Aktualne wydarzenia z kraju i ze świata komentuje prof. Kazimierz Kik
Bilans rządów Donalda Tuska według Jarosława Kaczyńskiego, wzrost wydatków na obronność kraju i umowy stowarzyszeniowe Gruzji, Mołdawii i Ukrainy. To główne tematy, które w Polskim Radiu 24 komentował prof. Kazimierz Kik, politolog.
2014-06-27, 12:47
Posłuchaj
Jarosław Kaczyński przedstawi bilans rządów Donalda Tuska, który ma stanowić uzasadnienie dla wniosku o wotum nieufności wobec rządu PO-PSL. Kandydatem PiS na stanowisko premiera po raz kolejny jest prof. Piotr Gliński.
PiS punktuje PO-PSL
Zdaniem opozycji najważniejszym wątkiem afery podsłuchowej jest treść wypowiedzi polityków Platformy. PiS podtrzymuje zdanie, że podsłuchy nie były nielegalne i wnioskuje o postawienie przed Trybunałem Stanu Marka Belki.
– PiS od dawna znajduje się w ofensywie. Przed Jarosławem Kaczyńskim stoi bardzo wdzięczne zadanie, ponieważ czas debaty jest nieograniczony. Jest o czym mówić, ponieważ jak przeanalizowałem ostatnią kadencję rządów Donalda Tuska, to szukałem chociaż jednego sukcesu – ocenił w PR24 prof. Kazimierz Kik, politolog.
Polska się zbroi?
Wydatki na polską armię mają wzrosnąć do 2 proc. PKB. W praktyce oznacza to wydanie ponad 140 miliardów złotych na modernizację armii do roku 2020. Najwięcej pieniędzy ma pochłonąć budowa systemu antyrakietowego.
REKLAMA
– Czeka nas ciąg błędów polskiego rządu. Jeśli błądzimy w polityce zagranicznej, to potem musimy zbroić się na siłę. Torpedujemy w ten sposób możliwość szybkiego wzrostu gospodarczego i reform, które pozwoliłyby nam w szybkim czasie nadrobić zaległości w stosunku do gospodarki rozwiniętych państw zachodnich – wyjaśniał komentator PR24.
W kolejce do UE
Gruzja podpisała już umowę stowarzyszeniową z Unią Europejską, a w kolejce czekają jeszcze Mołdawia i Ukraina. Ta ostatnia podpisze drugą część umowy, a mianowicie tę dotyczącą gospodarki. Poszerzanie Unii Europejskiej często spotyka się jednak ze sprzeciwem wielu polityków.

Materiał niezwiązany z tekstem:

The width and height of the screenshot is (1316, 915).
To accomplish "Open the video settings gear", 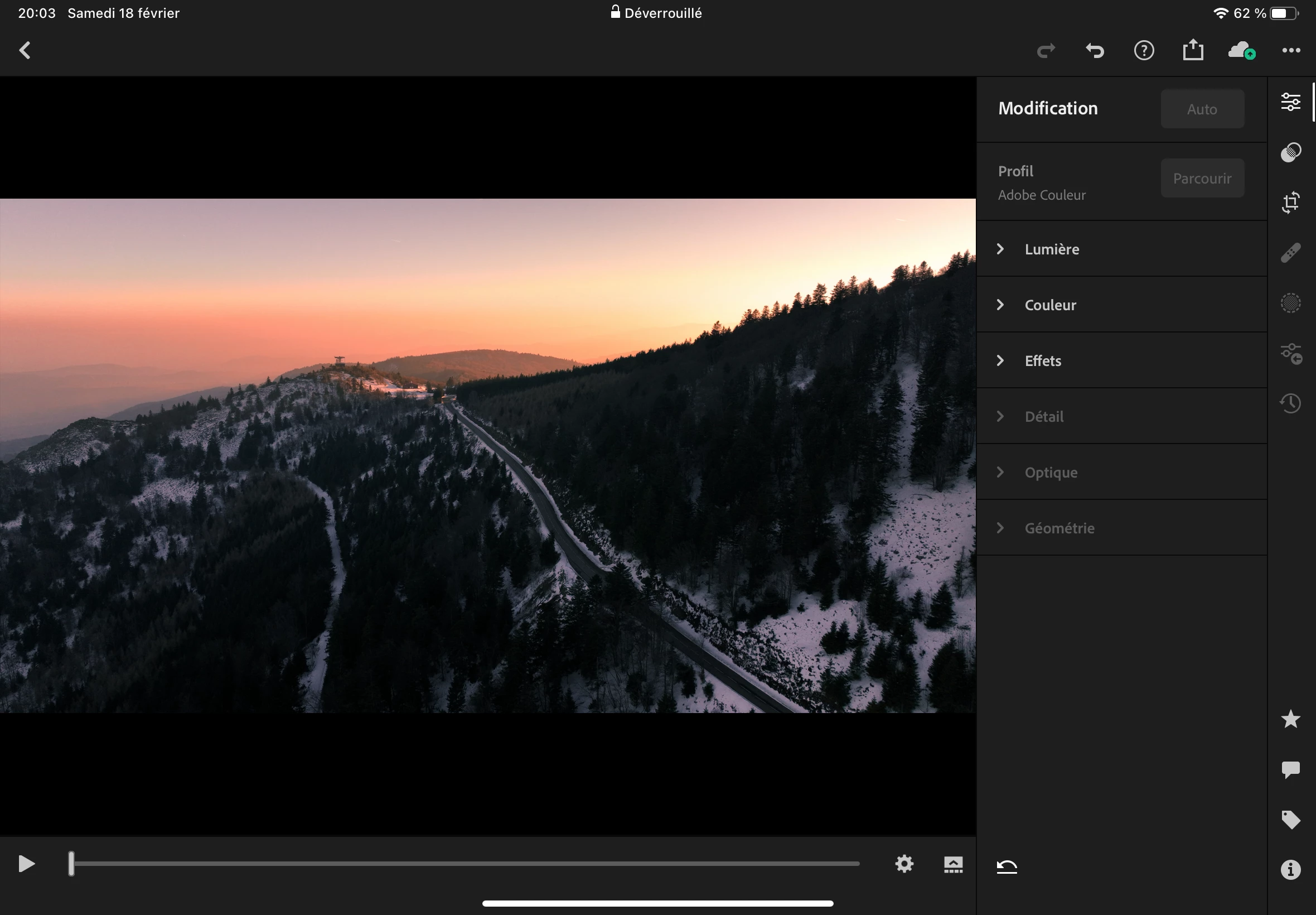I will click(904, 864).
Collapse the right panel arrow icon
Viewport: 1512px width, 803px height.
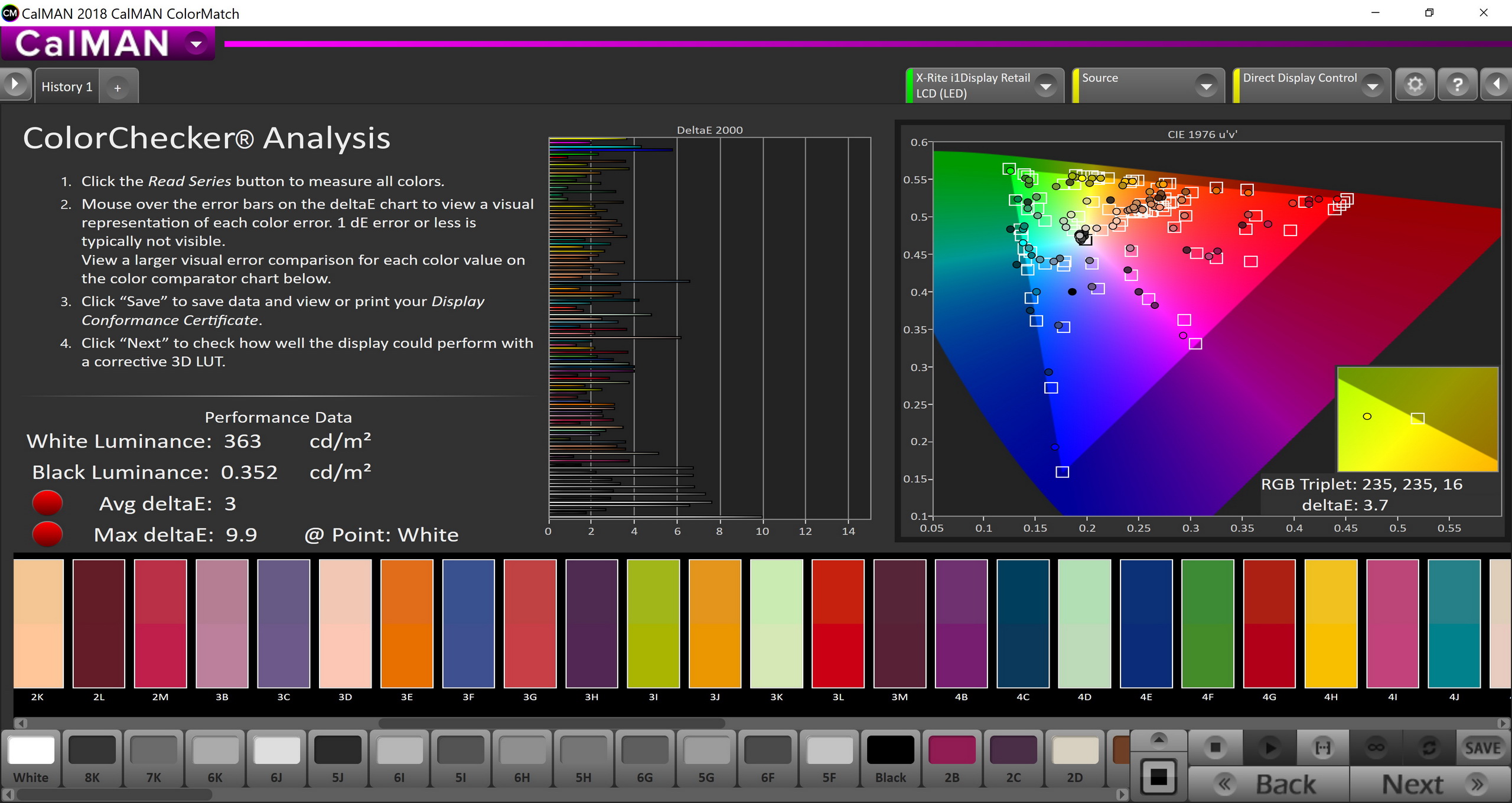tap(1497, 85)
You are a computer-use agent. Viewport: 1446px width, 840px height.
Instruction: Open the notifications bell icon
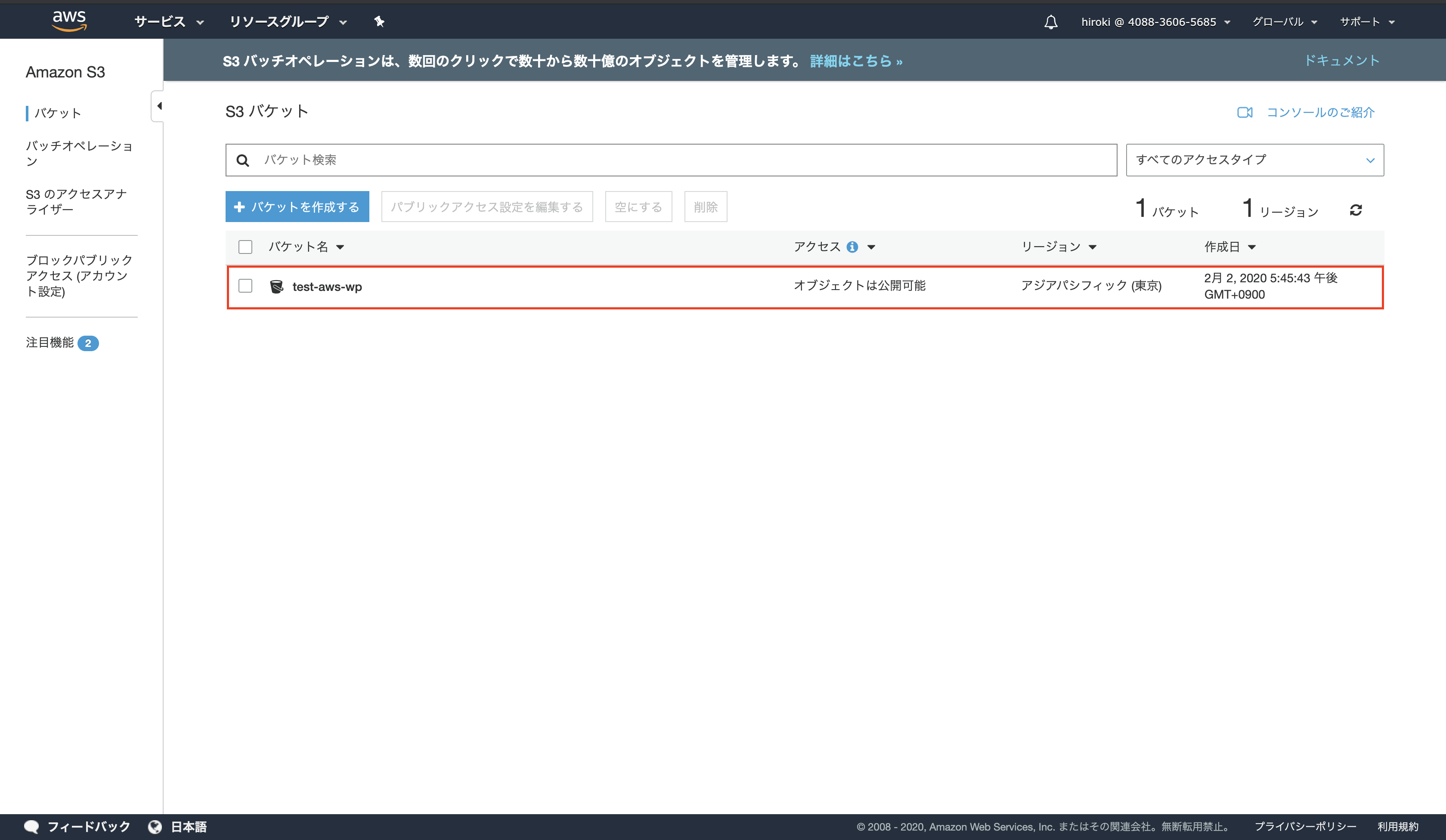[x=1051, y=22]
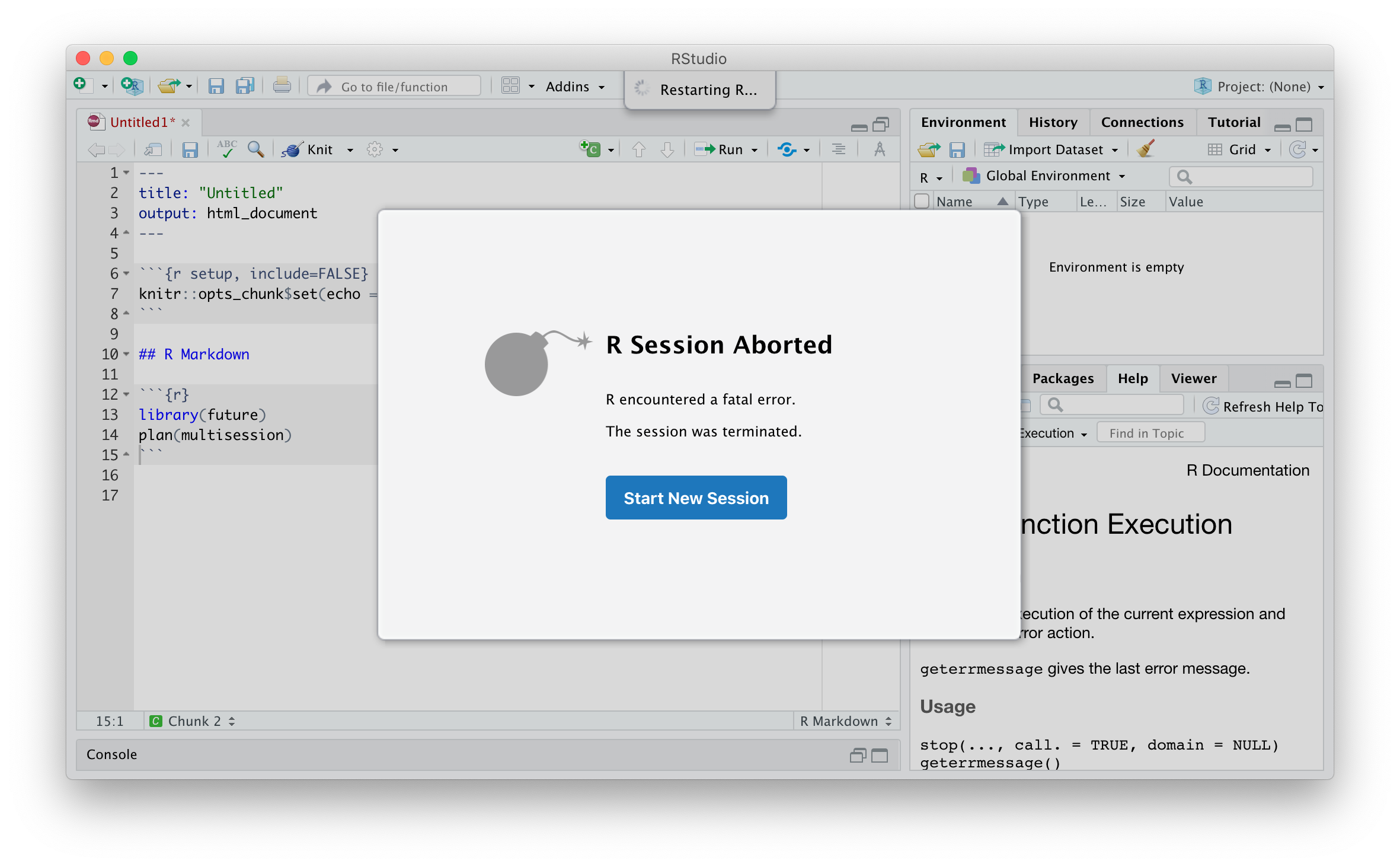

– Politycy unijni dzielą się na dwie grupy: zwolenników rozszerzania Unii i zwolenników pogłębiania Unii. Pytanie dotyczy, czy poszerzanie jest dobre dla pogłębiania procesów integracji europejskiej, czyli doprowadzenia do federacji. Popełniono pewien błąd w chwili poszerzenia Unii w 2004 roku. Przyjęte wówczas państwa doprowadziły do przeniesienia punktu ciężkości w polityce wschodniej Unii. Narzucono pogląd, że czynniki polityczne dominują nad ekonomicznymi – wskazywał prof. Kazimierz Kik.